▶ WORK REQUIRED:
Reproduce the following post about checking a home network with nmap word for word.

>> Begin SUPPLIED PASSAGE

With all the cyber-attacks and the fact if it’s got an OS on it can be hacked, it was time to check all those OS based devices on my home network, from Routers, TV’s,PC’s, Laptop’s , Phone’s and all those internet of thing devices, the device list is ever growing, so you need to monitor and keep on a check on them all.

After my two incidents, I thought I’d use nmap its part of the Kali penetration tool kit, https://www.kali.org to check my home network, so I installed it on very small SD drive and booted from the live version and ran nmap, it was fast and easy. The toolkit contains many tools and can be overwhelming, but nmap is a good place to start the checks.

IMG_8488
There are many nmap commands, but the one below will get you started. These are common ports the hacker’s tend to target.

Run the below command from the terminal and you should get a list of the different OS’s, devices, and port details, its good way to check what you have on your network and once you know, you can take action to use firewalls and upgrade your OS’s.
nmap -p 20,21,22,23,25,53,80,110,135,137,138,139,161,443,512,513,514,1433,3306,1521,5432,8080 192.168.0.* (CHANGE YOUR HOME SUBNET ADDRESS IF DIFFERENT)

>> End SUPPLIED PASSAGE
>> Begin DATA EXCERPTS

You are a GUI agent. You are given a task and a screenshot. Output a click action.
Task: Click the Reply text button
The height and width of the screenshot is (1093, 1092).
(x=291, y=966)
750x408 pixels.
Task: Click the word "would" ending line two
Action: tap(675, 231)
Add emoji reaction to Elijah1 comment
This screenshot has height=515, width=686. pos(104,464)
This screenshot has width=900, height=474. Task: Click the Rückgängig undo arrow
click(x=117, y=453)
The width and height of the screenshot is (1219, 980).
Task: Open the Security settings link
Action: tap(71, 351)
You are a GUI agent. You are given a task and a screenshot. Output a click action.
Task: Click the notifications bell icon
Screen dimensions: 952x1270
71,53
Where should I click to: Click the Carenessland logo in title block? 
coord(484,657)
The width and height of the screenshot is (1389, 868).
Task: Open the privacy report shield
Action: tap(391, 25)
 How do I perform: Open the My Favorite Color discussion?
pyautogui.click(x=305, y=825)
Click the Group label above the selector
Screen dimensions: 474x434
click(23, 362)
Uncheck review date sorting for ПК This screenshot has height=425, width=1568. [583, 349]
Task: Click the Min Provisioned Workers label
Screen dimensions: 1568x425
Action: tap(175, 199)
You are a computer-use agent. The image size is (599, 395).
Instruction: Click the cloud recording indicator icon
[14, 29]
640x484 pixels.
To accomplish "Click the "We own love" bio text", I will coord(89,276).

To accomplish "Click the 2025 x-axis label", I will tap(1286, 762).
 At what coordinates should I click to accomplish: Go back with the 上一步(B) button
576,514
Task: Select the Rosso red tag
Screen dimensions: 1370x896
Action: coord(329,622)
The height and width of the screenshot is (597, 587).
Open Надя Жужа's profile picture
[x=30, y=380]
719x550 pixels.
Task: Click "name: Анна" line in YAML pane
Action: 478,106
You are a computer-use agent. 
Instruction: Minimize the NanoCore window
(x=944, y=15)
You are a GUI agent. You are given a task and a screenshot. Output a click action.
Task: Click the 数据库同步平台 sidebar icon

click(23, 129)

>> End DATA EXCERPTS

▶ RESPONSE TO THE EXERCISE:
With all the cyber-attacks and the fact if it’s got an OS on it can be hacked, it was time to check all those OS based devices on my home network, from Routers, TV’s,PC’s, Laptop’s , Phone’s and all those internet of thing devices, the device list is ever growing, so you need to monitor and keep on a check on them all.

After my two incidents, I thought I’d use nmap its part of the Kali penetration tool kit, https://www.kali.org to check my home network, so I installed it on very small SD drive and booted from the live version and ran nmap, it was fast and easy. The toolkit contains many tools and can be overwhelming, but nmap is a good place to start the checks.

IMG_8488
There are many nmap commands, but the one below will get you started. These are common ports the hacker’s tend to target.

Run the below command from the terminal and you should get a list of the different OS’s, devices, and port details, its good way to check what you have on your network and once you know, you can take action to use firewalls and upgrade your OS’s.
nmap -p 20,21,22,23,25,53,80,110,135,137,138,139,161,443,512,513,514,1433,3306,1521,5432,8080 192.168.0.* (CHANGE YOUR HOME SUBNET ADDRESS IF DIFFERENT)